Can you format the part of the entries that opens with the line containing "Where should I" and closes with the line containing "coord(45,200)" as a Markdown table with the columns Row and Line, numbering each row, skipping blank lines, and leaving out the pictures?

(Extracted records)

____________

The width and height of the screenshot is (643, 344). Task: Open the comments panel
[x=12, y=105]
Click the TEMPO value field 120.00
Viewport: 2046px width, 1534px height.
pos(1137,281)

____________

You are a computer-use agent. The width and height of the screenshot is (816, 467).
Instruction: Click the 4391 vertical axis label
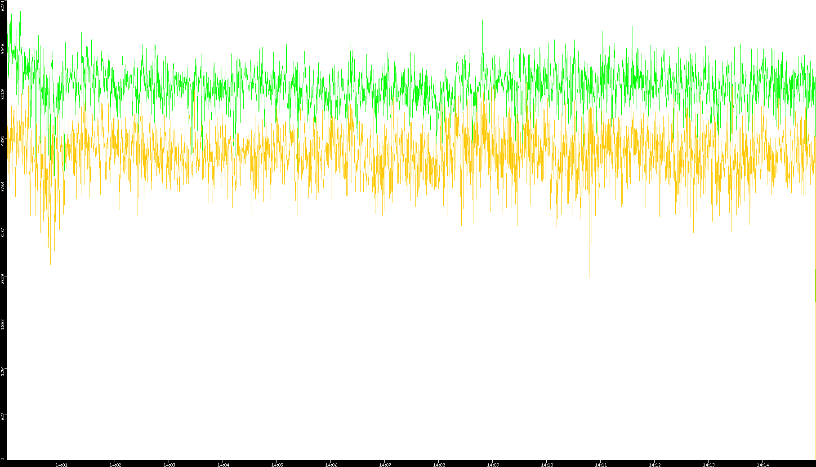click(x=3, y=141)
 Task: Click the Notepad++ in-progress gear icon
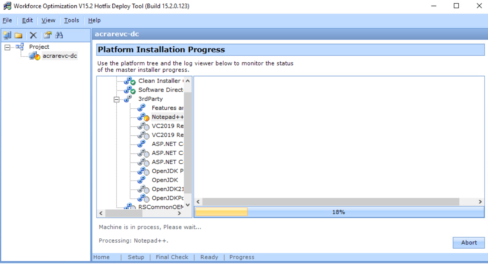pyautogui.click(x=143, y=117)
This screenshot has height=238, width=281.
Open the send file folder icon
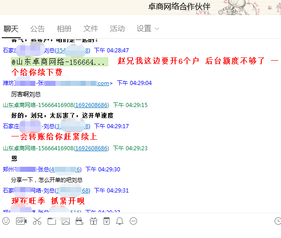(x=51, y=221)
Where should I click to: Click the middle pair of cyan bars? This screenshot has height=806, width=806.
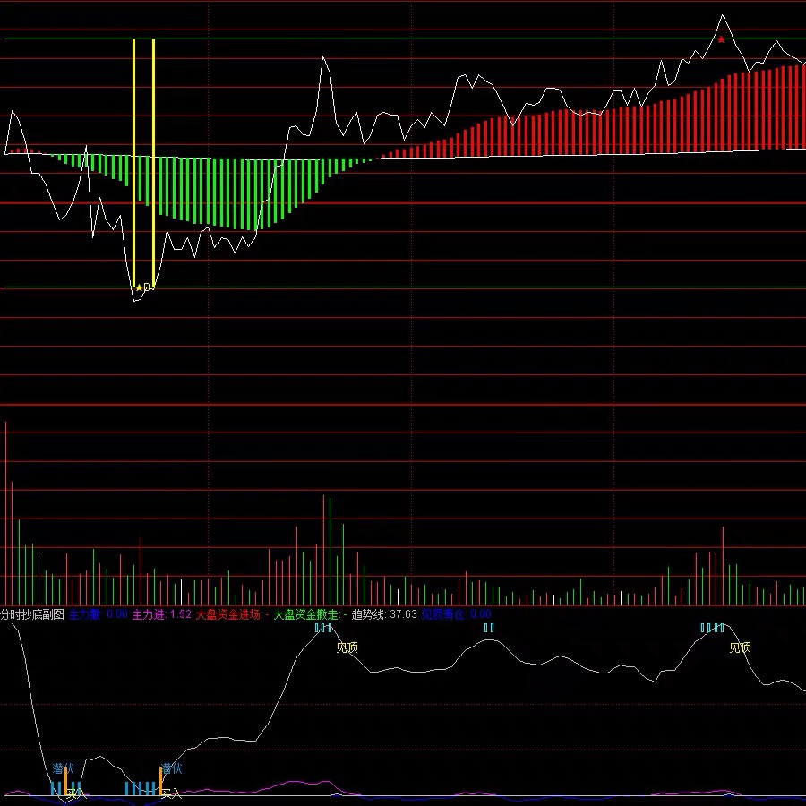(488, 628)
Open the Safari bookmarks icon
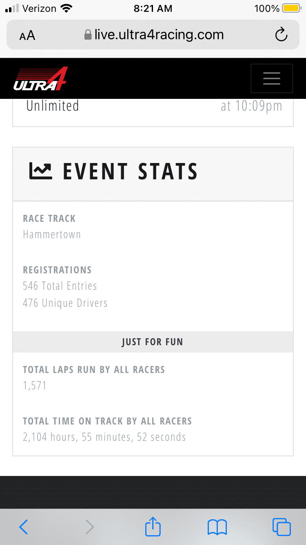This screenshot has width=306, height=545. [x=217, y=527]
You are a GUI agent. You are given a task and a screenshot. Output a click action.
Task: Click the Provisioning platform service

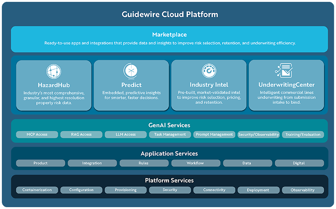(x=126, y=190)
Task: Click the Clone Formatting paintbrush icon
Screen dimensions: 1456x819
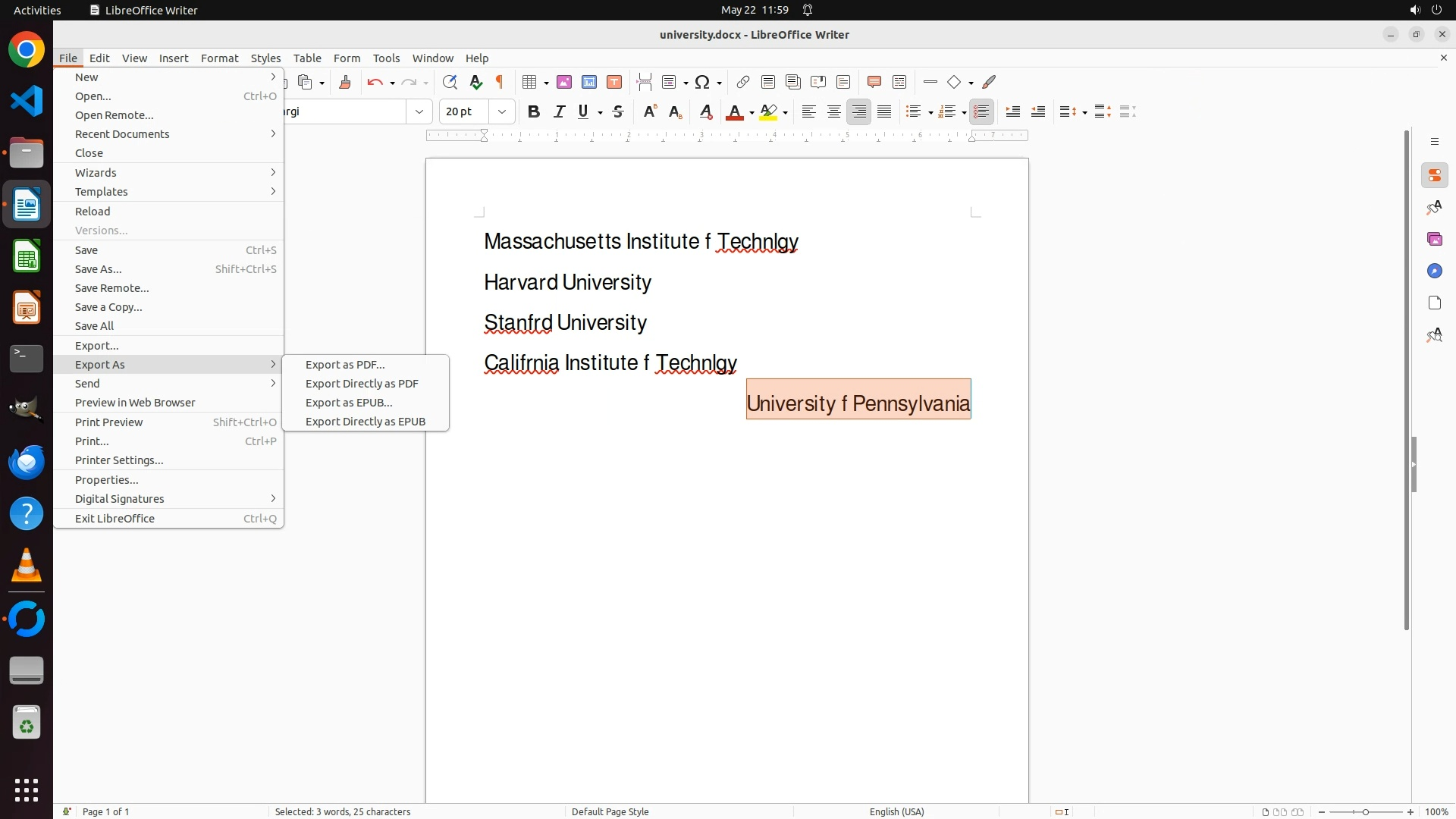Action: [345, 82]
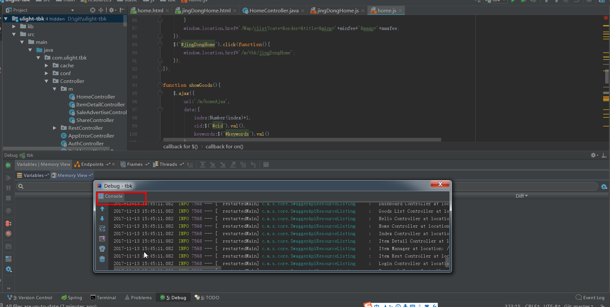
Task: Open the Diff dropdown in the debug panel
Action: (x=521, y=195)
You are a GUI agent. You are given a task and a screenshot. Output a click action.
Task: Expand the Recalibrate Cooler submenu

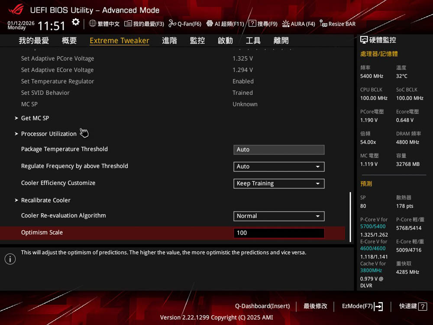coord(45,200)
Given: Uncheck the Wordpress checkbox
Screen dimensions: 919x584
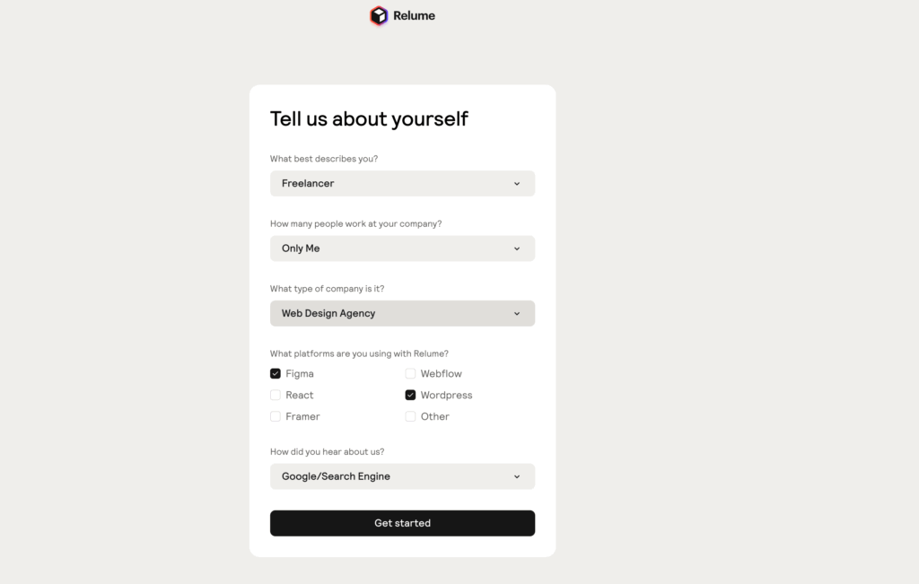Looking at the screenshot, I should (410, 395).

____________

Solution to this problem
| Row | Line |
|---|---|
| 1 | Where should I click to: Click the middle pair of cyan bars? This screenshot has height=806, width=806. |
| 2 | (488, 628) |
| 3 | Open the Safari bookmarks icon |
| 4 | This screenshot has width=306, height=545. [x=217, y=527] |
| 5 | You are a GUI agent. You are given a task and a screenshot. Output a click action. |
| 6 | Task: Click the Provisioning platform service |
| 7 | (x=126, y=190) |
| 8 | Task: Click the Clone Formatting paintbrush icon |
| 9 | Screen dimensions: 1456x819 |
| 10 | Action: [345, 82] |
| 11 | Task: Open the Diff dropdown in the debug panel |
| 12 | Action: (x=521, y=195) |
| 13 | You are a GUI agent. You are given a task and a screenshot. Output a click action. |
| 14 | Task: Expand the Recalibrate Cooler submenu |
| 15 | coord(45,200) |